Rappelons les faits : le 14 mai 2011, à New-York, une femme de chambre noire, analphabète et pauvre – Nafissatou Diallo – accuse le directeur général du Fonds monétaire international, blanc, éduqué et riche – Dominique Strauss-Kahn – d’agression sexuelle, tentative de viol et séquestration. Immédiatement après les faits, surgissent dans toute la presse des anecdotes sur la considérable libido de l’accusé (c’est légal), des rumeurs faisant état de violences sexuelles (c’est illégal). Certains faits sont invérifiables, d’autres feront l’objet de procédures judiciaires (comme l’affaire du Carlton de Lille, qui verra DSK mis en examen puis relaxé pour proxénétisme aggravé).
Lire (en édition abonnés) : De DSK à #balancetonporc, une révolution française
En 2011, les Français et Françaises découvrent avec stupéfaction que dans le milieu politique, tout le monde « savait » – mais que personne n’a rien dit. Des mots qui seront répétés en boucle six ans plus tard, lors de l’affaire Weinstein : tout le monde savait, mais personne n’a rien dit… En 2011 cependant, pas de hashtag viral, ni même de procès (une transaction financière mettra officiellement fin à l’affaire).
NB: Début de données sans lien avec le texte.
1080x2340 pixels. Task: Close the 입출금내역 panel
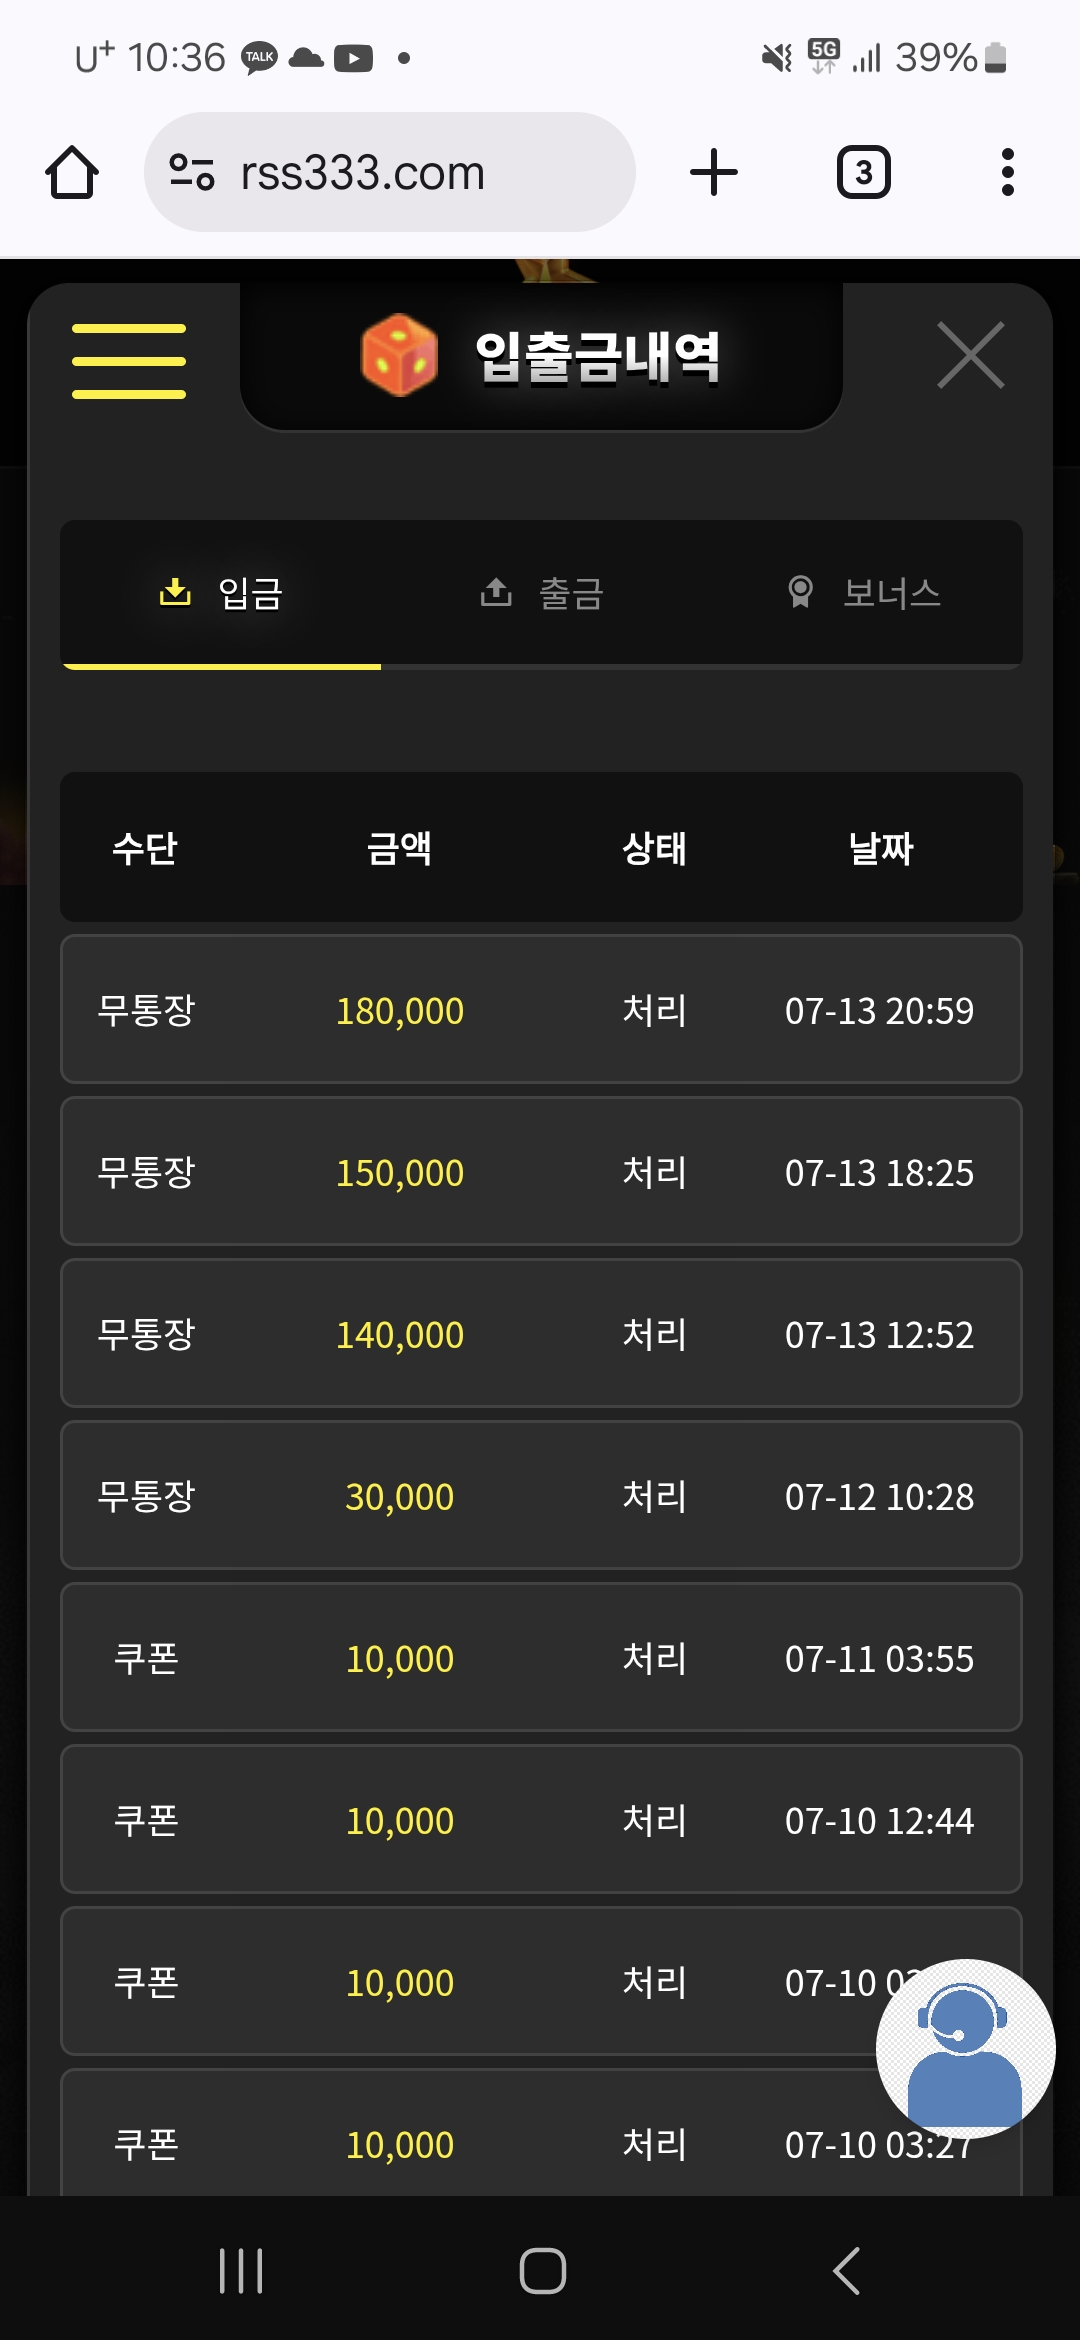pos(970,355)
Peu de solidarité pour Nafissatou Diallo, peu de crédit accordé à Tristane Banon – une autrice et journaliste qui, déjà en 2006, avait tenté d’alerter sur le cas DSK (lorsqu’elle prononcera son nom en 2007 dans une émission de télévision, ses mots seront censurés).
Que ne s’est-il pas passé en 2011 – alors que tous les éléments semblaient rassemblés pour libérer la parole des femmes (selon l’expression consacrée) ? C’est ce dont rend compte Chambre 2806 : l’affaire DSK. Nous y observons ce que nous ne voulons plus jamais voir (une Nafissatou Diallo terrifiée par la puissance de son agresseur présumé, des convives riant pendant que Tristane Banon raconte une tentative de viol…). Nous écoutons ces « petites phrases » que nous aimerions ne plus jamais entendre (il manque cependant le « troussage de domestique » du journaliste Jean-François Kahn de Marianne).